In this study we used open heart surgery with extracorporeal circulatory support as a defined, reproducible stimulus to study inflammation dependent regulation of GLP-1 plasma levels in humans [8, 10, 11]. This demonstrated a time dependent increase of circulating GLP-1 levels, which recapitulates the inflammation dependent induction of GLP-1 in mice. Peak concentrations of GLP-1 were found 10–12 h post-initiation of surgery, which was relatively delayed to endotoxin dependent peak GLP-1 concentrations found 2 h after LPS application in mice [6]. This most likely reflects the differential inflammatory stimulus. In both species, GLP1 induction happened secondarily to an early rise of IL6, which is necessary and sufficient for GLP-1 secretion in mice and also proved as the best predictor for GLP-1 kinetics in humans [6, 12]. This suggests a similar, species overlapping regulative mechanism to be in place, which gets further supported by IL6 dependent increase of GLP-1 secretion from human alpha-cells [12]. Mechanistically IL6 causes STAT-3 activation leading to proconvertase 1/3—the relevant GLP-1 processing enzyme—and proglucagon expression [12]. On the contrary, GLP-1 administration has been found to reduce circulating IL6 concentrations in humans, which suggests the existence of a negative feedback loop as part of the anti-inflammatory capacities of GLP-1 [13]. Surprisingly however, administration of TNFα, as an alternative inflammatory stimulus with strong IL6 inducing potential, failed to increase GLP-1 concentrations in mice and humans [6, 14]. This illustrates the complexity of a yet incompletely understood regulative mechanism of GLP-1 secretion. We further found an early association of GLP-1 with adrenalin infusion rate, which was not present at later time points, which recapitulates the GLP-1 inducing capacity of adrenergic stimuli [15]. The mechanisms underlying the negative association of GLP-1 with leptin in this study remains to be explored and contrasts to the GLP-1 inducing capacity of leptin reported in the literature [16].

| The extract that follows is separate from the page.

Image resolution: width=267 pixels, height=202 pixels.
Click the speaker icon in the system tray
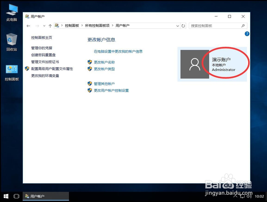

Interestingly, GLP-1 levels did predict endogenous insulin secretion as assessed by c-peptide kinetics in our study. This suggests functional relevance of inflammation induced GLP-1 secretion for insulin release in humans.

Therapies with GLP-1 receptor agonists have improved glucose control in critical ill patients. This proved effective in a small study population and lowered the need for exogenous insulin infusion with more stable glucose control and less hypoglycemic episodes [17, 18]. Given the high concentrations of endogenous GLP-1 found in critical ill patients, application of DPP-4 inhibitors might provide an alternative strategy to improve blood glucose control in this patient population.

Interestingly, GLP-1 receptor agonists and DPP-4 inhibitors were found to similarly reduce mortality in inflammatory sepsis models [19]. This might relate to their capacity to reduce the inflammatory response, which has similarly been found in rodent models and humans [1922]. Both substances also proved capable to ameliorate the chronic inflammatory process of rodent atherosclerosis [23, 24]. Whether these immune-modulatory capacities will translate to prognostic improvement of critical ill patients treated with GLP-1 modifying therapies is currently unknown and remains to be explored.

This study has a variety of limitations. We are only able to present repeated associations of GLP-1 and other parameters in a longitudinal manner, which does not prove causality. Additional studies using IL6 modifying therapies will be required to prove the relevance of IL6 for inflammation induced GLP-1 secretion in humans. Application of DPP-4 inhibitors and/or a GLP-1 receptor antagonist will help to elucidate the relevance of inflammatory GLP-1 secretion for glucose metabolism in humans.

In conclusion, we demonstrate GLP-1 secretion to be increased in response to open heart surgery with extracorporeal circulatory support as an inflammatory stimulus in non-diabetic subjects, which was associated to factors of glucose metabolism and best explained by IL6.